The $60.50 per share, 50/50 joint offer would create a $3.7 trillion payments giant at a 28% premium. PayPal, Stripe, and Advent declined to comment.
PayPal's market cap peaked at about $360 billion in 2021. By Monday's close, it had fallen to roughly $36 billion, a 90% drawdown. On Tuesday, Stripe, the private payments company that has never traded on a public exchange, and private-equity firm Advent International offered about $53 billion to take PayPal private, according to two people familiar with the matter. The price: $60.50 per share, a 28% premium to the July 14 close.
The bid is not a hostile gesture. The two firms first approached PayPal in early April and have not yet heard back. They are now seeking to advance discussions in the coming weeks, the people said, but they cautioned there is no certainty the talks will produce a deal. PayPal, Stripe, and Advent all declined to comment. PayPal shares rose more than 15% in early trading on the news, a signal the market is treating the approach as serious even if the principals will not.
If it closes, the deal would create the largest merchant acquirer in dollar terms on the planet. Stripe processes roughly $1.9 trillion in annual total payment volume; PayPal processes nearly $1.8 trillion. Together that is about $3.7 trillion, roughly 3% of global GDP, on a single set of rails, with no public-market disclosure obligation. A merchant acquirer is the back-end processor that moves card money from a buyer's bank to a merchant's bank. Concentrating that much volume under a single private owner is a structural change to US digital-payments plumbing.

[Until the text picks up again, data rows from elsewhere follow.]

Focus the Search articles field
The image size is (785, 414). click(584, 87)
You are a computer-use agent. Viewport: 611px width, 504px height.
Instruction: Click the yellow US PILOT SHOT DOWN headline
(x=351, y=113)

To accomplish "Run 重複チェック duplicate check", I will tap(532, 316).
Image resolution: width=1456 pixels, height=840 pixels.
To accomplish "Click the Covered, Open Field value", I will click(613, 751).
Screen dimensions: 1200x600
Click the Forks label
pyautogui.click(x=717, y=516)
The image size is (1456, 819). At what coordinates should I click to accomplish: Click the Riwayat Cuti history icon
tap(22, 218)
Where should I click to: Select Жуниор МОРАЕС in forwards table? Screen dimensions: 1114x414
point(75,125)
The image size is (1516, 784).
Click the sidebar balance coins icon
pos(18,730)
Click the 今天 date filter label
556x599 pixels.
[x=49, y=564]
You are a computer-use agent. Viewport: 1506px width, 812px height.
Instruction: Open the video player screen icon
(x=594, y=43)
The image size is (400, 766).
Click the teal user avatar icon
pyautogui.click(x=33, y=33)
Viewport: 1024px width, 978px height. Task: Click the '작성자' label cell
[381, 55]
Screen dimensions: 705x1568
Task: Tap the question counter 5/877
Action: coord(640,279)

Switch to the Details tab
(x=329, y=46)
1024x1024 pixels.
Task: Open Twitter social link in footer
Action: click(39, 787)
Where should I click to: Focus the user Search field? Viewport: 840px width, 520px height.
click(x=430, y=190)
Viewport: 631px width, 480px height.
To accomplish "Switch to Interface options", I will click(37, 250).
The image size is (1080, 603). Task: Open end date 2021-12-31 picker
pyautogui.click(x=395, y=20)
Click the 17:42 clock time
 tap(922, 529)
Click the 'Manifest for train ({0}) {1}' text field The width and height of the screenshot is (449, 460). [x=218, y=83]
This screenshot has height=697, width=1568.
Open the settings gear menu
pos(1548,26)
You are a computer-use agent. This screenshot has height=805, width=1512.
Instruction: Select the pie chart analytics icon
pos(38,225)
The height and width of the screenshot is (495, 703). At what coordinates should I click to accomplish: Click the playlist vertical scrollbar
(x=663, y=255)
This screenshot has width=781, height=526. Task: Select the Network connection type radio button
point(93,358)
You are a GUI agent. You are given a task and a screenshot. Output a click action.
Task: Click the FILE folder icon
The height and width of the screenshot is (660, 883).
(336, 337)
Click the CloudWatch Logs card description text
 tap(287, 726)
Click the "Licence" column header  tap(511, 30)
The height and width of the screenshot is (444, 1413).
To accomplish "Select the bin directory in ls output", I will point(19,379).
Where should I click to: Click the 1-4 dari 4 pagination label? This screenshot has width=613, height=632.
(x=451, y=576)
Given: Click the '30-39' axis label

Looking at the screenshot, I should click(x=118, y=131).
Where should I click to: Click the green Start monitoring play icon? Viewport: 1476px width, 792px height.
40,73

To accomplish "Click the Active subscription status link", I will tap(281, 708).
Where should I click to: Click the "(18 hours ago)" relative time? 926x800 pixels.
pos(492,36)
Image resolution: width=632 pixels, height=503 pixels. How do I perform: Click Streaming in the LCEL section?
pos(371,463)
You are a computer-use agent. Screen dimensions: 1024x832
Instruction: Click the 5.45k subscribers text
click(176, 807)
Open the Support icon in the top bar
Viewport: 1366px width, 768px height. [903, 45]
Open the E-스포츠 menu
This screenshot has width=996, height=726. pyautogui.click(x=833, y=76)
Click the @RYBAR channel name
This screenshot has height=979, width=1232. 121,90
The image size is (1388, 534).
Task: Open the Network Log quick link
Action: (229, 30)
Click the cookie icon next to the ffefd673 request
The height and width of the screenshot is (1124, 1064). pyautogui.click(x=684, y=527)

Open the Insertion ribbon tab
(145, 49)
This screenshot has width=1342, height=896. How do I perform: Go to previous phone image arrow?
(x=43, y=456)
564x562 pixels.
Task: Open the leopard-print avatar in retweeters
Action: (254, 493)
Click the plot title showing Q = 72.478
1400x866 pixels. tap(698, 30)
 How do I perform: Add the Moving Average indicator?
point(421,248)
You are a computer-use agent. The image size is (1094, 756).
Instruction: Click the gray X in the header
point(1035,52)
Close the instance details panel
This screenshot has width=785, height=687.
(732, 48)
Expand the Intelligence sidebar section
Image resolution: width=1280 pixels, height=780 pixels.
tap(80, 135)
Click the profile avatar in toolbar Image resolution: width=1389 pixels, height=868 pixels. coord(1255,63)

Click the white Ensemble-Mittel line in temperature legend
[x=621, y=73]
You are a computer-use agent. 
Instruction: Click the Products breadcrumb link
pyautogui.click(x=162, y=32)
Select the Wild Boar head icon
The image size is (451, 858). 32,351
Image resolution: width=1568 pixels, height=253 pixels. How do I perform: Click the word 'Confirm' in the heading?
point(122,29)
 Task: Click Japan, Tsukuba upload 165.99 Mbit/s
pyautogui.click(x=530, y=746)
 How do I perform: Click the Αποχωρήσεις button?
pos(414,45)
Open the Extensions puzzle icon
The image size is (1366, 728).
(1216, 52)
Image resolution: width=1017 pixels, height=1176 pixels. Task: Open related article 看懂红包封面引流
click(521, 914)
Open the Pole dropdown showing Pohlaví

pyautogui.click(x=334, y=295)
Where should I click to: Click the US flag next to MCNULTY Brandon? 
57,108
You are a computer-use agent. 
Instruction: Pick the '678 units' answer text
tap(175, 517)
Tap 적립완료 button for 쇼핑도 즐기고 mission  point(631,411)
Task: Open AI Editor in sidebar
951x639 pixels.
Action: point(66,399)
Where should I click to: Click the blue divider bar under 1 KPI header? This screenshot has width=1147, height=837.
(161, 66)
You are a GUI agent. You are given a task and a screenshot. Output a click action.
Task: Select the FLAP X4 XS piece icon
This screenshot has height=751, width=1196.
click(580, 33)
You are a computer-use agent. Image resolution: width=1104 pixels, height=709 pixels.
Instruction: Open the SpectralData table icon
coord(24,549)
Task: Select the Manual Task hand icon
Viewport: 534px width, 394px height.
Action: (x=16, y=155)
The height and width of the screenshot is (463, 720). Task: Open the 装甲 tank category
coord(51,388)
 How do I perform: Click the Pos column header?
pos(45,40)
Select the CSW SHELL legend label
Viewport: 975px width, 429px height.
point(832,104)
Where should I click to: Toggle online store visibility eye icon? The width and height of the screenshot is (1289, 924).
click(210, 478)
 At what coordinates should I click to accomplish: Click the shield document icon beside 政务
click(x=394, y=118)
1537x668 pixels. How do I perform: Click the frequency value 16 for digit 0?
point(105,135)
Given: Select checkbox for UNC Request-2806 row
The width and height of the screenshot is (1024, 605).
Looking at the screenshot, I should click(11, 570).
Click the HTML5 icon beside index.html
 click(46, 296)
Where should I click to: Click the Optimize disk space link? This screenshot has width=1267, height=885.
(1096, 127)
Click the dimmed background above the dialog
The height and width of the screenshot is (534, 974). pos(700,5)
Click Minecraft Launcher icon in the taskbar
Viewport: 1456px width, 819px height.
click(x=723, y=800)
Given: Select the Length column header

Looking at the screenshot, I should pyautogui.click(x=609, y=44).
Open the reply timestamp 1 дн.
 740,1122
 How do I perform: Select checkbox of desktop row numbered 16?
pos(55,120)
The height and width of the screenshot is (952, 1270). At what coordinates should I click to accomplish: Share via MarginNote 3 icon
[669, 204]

The mechanism of the bid is the mechanism of the story. The proposed structure is a 50/50 joint ownership between Stripe and Advent, with no breakup of PayPal. The financing includes about $50 billion in committed bank lines, suggesting the buyers are not betting on cost synergies or a quick resale. They are betting they can run PayPal as a private, longer-horizon franchise, with patience for sub-20% margins that a public-market owner could not supply. PayPal has retained Goldman Sachs and Evercore as financial advisors on the response.
That framing is the test case for new CEO Enrique Lores, who took over in March and immediately launched a broad turnaround plan that included an April reorganization into three divisions: checkout, consumer financial services including Venmo, and payments and crypto. Lores's pitch to the board is that PayPal's consumer brand and Venmo surface are worth more as a refocused standalone than as a $53 billion fire sale. The unsolicited bid is the market's reply.
It is also a vote of no confidence in the bear case for PayPal. The stock has lost more than 40% over the past 12 months, hammered by competition from Apple Pay and Google Pay on the consumer side and by Stripe's own encroachment on the merchant side. PayPal was founded in the late 1990s and spent two decades as the default consumer-payments brand in the US. That a private, $1.9 trillion-volume rival is now choosing to buy that brand, rather than build against it, is the part of the deal the wire copy skips past.
The next milestone is PayPal's response, expected in the coming weeks. Sources said the two sides have not yet engaged on price or structure, and the binding test after that is whether $50 billion in committed financing can survive a full diligence cycle and a competing-bidder check. If it does, the public market will lose its last pure-play US consumer-payments franchise, and a private rival will own the largest consumer surface it could not build on its own.